Well, OK, so most of the time it won't make much of a difference, but out of curiosity, is it possible to (perhaps even inadvisable to) upgrade Bash to v3?

If it is, how would you do it?

I'm kind of suspecting that you'll all say "meh, don't bother" ... but I'm asking out of curiosity all the same.

with thanks!

Zim
 
there are some apps out there that will do that but there pain in the ass. Because you have to use X11 after that . I don't know of anything that will update the BASH shell under OS X with out massing the whole OS up. Apple with update the Shell when they see fit when they do OS updates.
 
Frankly, I don't know. But I assume, you got the same book I got a few days ago (because my one says the same…)
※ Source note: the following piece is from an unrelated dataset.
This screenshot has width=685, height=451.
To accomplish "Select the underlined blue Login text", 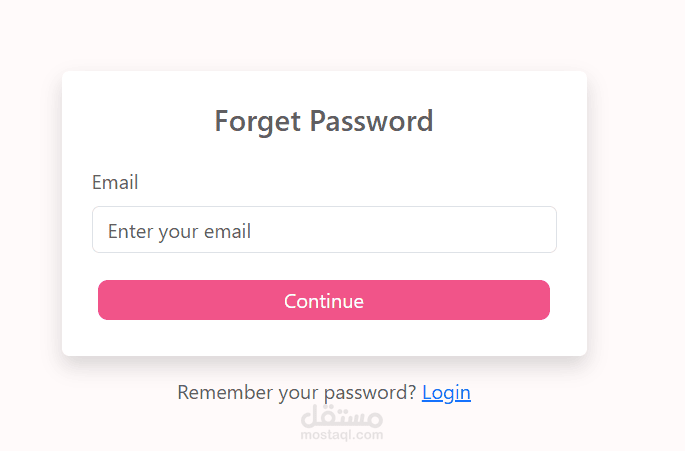I will (446, 392).
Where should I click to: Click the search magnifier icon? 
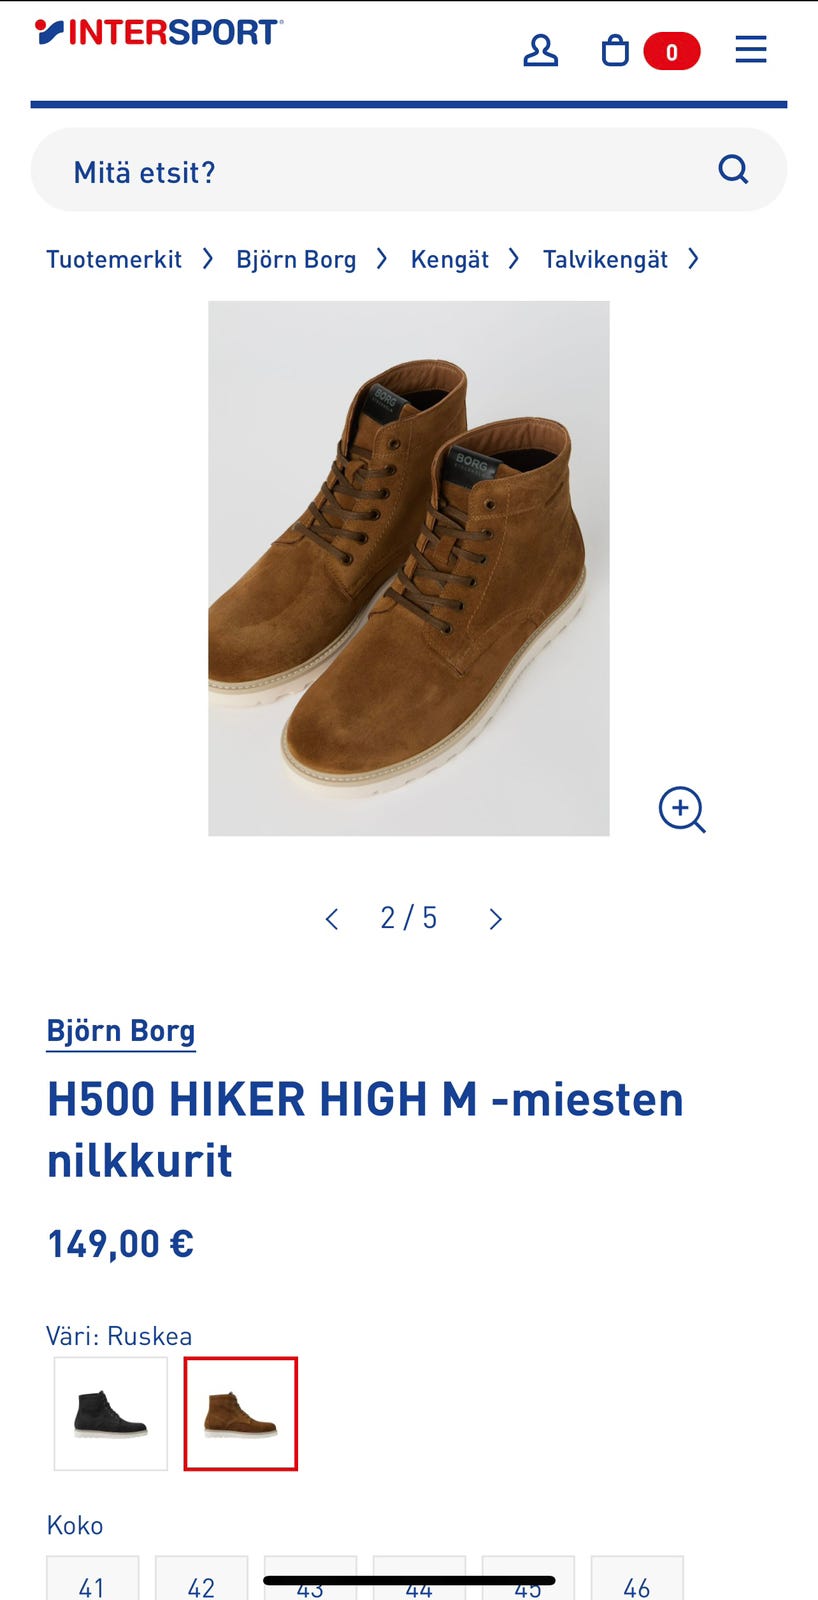point(733,169)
And if it really is "Learning the bash Shell" by O'Reilly have a look at chapter 12. If it is not – I'll report when I've done it ;)

Greetings, virius
 
bash is simply an executable program located in /bin. You can download the source code for bash, then compile it yourself and set the Terminal and/or X11 to use your new executable, and it's completely possible to use bash 3.0 (or 3.1) as your default shell in Mac OS X without "massing the whole OS up" or causing any harm to your system.
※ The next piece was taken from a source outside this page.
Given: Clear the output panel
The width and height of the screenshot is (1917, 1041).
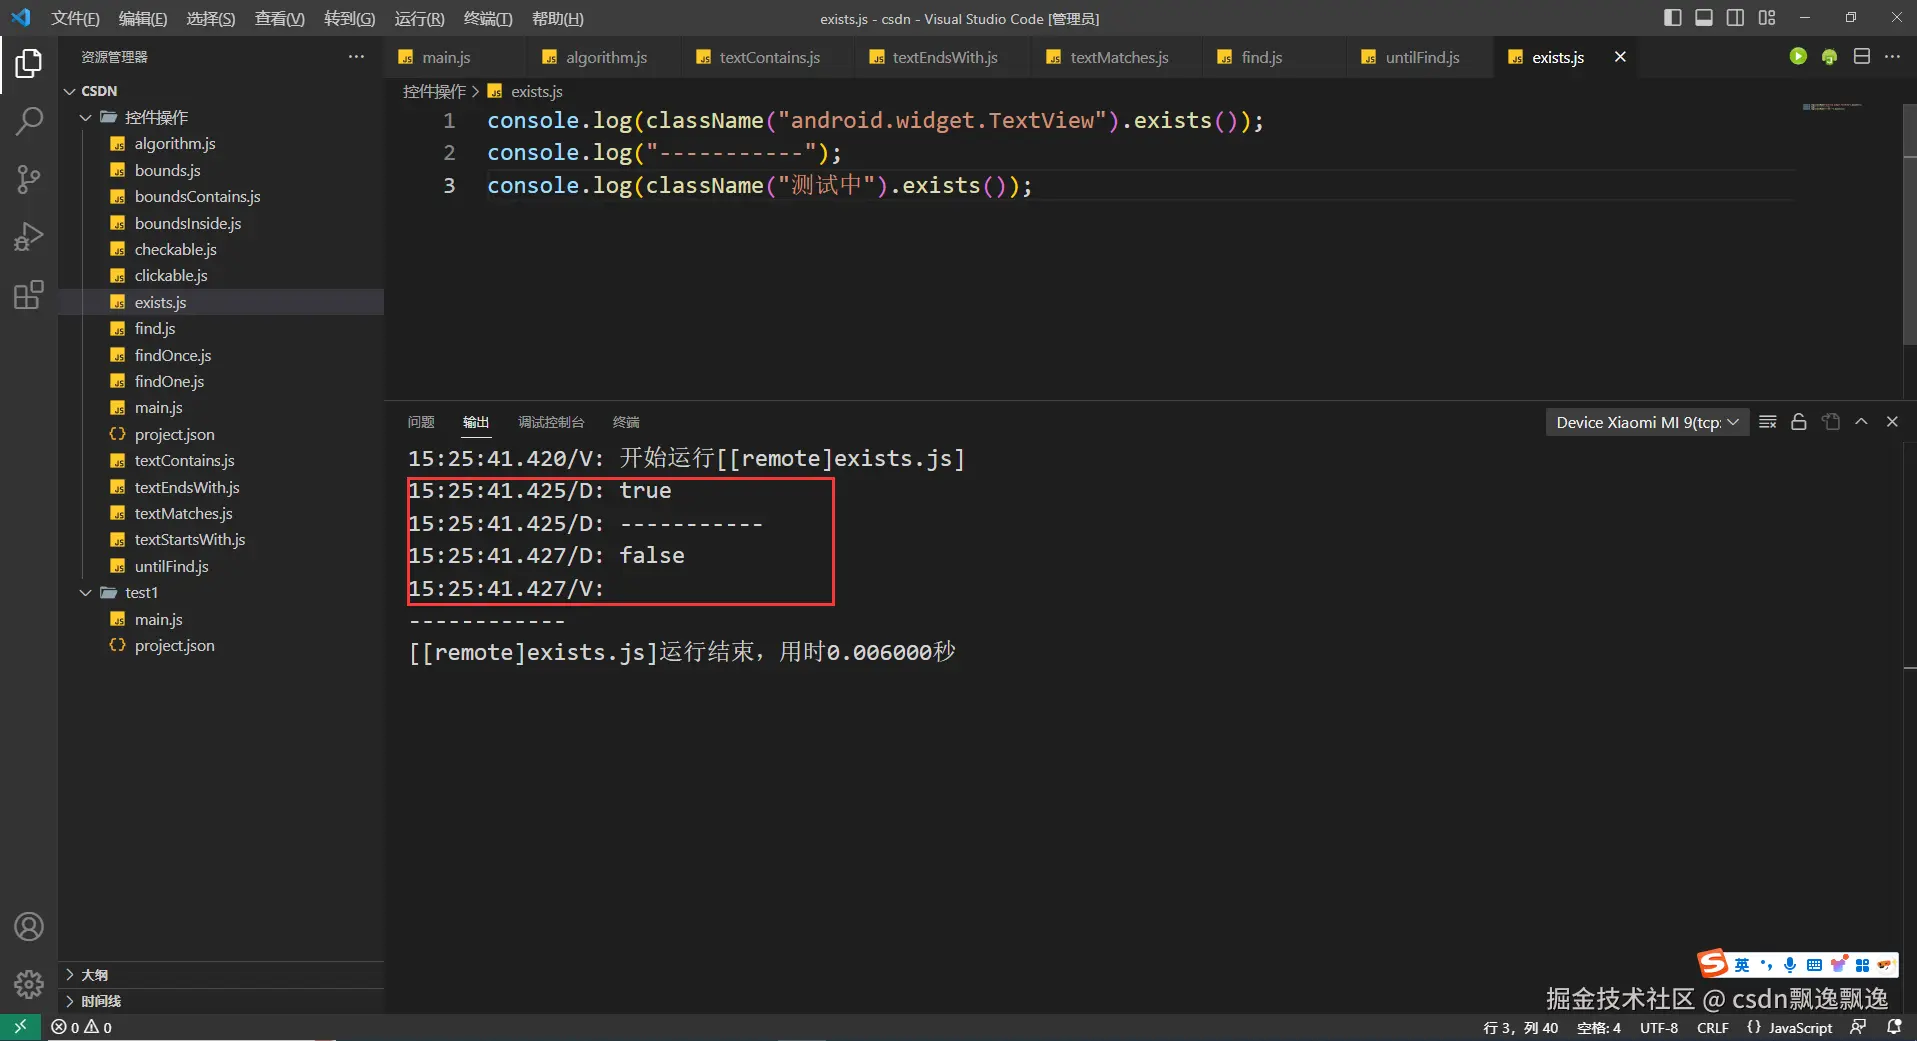Looking at the screenshot, I should 1767,422.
I don't see why one would think that this would somehow "screw up" or "mess up" Mac OS X in any way... it's simply a program, which you can run without incident just like any other program under Mac OS X. It's not buried deep within some cryptic place in Mac OS X, it's not intertwined with the OS in some way that could cause harm to your system, and it's not going to prevent you from using the Terminal and relegate you to using X11... it's just a program, and is a pretty ubiquitous program with Unix distributions.

You can download the source code from http://www.gnu.org/software/bash/ and compile it yourself and give it a try. It is completely possible to do. If you want and need bash 3.0, it is even adviseable. You can even keep your old bash 2 in the same place (/bin), and install bash 3.0 in a location such as /usr/local/bin or something like that and flip-flop back and forth between the two if you so desire.

Edit: I just downloaded bash 3.1 from that site, configured and installed it in less than 15 minutes on a 500MHz G4 machine, and my Mac OS X installation is as perfect as it was before I did it -- nothing catastrophic happened... in fact, nothing at all happened except for now I have a bash 3.1 program, just as expected. It was simple, required me to type three things on the command line, and the rest was pretty automatic -- all in all, I say go for it. If you need help getting this done, I'd be glad to post a step-by-step on how to do it.